*Exercise aim*:
Extract every line of the rows below that contains the string "label", treating uppercase and lowercase letters as distinct.

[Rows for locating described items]
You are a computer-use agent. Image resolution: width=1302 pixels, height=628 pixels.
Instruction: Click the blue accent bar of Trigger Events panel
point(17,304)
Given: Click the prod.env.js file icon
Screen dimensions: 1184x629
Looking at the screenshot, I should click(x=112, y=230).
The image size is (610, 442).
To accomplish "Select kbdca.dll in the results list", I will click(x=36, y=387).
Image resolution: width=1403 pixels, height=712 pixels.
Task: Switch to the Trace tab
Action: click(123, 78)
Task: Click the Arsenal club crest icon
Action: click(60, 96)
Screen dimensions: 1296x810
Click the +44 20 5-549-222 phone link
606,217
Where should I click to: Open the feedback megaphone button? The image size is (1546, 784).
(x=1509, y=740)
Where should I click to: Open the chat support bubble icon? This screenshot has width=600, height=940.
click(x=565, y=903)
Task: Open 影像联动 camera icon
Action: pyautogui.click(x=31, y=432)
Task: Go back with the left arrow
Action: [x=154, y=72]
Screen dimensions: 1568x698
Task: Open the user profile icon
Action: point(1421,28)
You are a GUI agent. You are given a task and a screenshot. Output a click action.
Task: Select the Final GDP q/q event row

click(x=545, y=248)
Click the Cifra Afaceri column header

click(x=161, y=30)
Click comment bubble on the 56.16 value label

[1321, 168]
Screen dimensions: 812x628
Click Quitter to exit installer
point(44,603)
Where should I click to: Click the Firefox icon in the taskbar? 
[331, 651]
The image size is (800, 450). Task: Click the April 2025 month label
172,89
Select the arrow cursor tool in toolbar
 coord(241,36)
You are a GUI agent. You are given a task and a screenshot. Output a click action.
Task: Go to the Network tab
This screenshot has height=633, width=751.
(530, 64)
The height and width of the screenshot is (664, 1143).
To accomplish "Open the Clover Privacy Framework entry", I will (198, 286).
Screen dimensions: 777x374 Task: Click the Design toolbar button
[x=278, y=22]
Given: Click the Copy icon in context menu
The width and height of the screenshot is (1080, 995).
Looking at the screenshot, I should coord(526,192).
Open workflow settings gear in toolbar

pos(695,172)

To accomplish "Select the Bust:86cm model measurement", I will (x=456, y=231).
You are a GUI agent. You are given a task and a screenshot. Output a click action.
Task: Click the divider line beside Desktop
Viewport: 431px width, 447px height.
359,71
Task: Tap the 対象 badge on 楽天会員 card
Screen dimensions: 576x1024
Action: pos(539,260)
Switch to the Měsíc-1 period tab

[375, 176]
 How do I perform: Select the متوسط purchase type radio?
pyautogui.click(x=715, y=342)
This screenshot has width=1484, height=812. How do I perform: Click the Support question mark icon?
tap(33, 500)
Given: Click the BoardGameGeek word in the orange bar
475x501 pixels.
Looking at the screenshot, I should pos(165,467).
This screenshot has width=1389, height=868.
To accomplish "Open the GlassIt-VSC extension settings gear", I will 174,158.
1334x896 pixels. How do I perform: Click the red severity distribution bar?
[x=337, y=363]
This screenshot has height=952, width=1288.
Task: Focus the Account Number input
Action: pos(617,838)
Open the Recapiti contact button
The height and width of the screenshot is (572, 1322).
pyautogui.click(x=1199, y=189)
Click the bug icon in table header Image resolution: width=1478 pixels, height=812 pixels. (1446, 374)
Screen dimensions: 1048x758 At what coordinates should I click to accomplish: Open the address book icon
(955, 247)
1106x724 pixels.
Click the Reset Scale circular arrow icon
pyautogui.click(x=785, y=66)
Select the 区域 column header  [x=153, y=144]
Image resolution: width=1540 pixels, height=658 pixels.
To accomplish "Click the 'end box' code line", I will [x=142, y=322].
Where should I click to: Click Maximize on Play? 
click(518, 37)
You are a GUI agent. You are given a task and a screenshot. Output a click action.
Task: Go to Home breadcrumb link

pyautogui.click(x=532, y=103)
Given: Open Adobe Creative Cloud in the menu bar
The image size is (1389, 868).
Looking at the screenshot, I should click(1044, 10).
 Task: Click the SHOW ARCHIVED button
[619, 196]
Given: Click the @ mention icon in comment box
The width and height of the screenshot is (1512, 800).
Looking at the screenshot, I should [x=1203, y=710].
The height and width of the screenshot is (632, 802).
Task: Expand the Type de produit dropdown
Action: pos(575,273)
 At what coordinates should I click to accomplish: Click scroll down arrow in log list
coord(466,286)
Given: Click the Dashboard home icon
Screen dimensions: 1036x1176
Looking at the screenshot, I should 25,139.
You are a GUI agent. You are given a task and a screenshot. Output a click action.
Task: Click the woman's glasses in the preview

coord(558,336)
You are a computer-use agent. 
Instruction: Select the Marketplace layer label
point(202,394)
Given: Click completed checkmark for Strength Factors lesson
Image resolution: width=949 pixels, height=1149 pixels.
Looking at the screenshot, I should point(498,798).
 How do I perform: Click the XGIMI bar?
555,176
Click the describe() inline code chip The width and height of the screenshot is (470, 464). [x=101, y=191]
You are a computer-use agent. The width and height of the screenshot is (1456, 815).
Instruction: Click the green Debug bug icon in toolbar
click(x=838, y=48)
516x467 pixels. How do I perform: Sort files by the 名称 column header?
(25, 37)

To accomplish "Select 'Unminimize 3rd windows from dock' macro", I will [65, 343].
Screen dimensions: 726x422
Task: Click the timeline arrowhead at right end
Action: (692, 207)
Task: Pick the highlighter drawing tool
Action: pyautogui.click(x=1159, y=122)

*Full solution*:
Click comment bubble on the 56.16 value label
The image size is (800, 450). Task: Click the April 2025 month label
Instruction: Select the Marketplace layer label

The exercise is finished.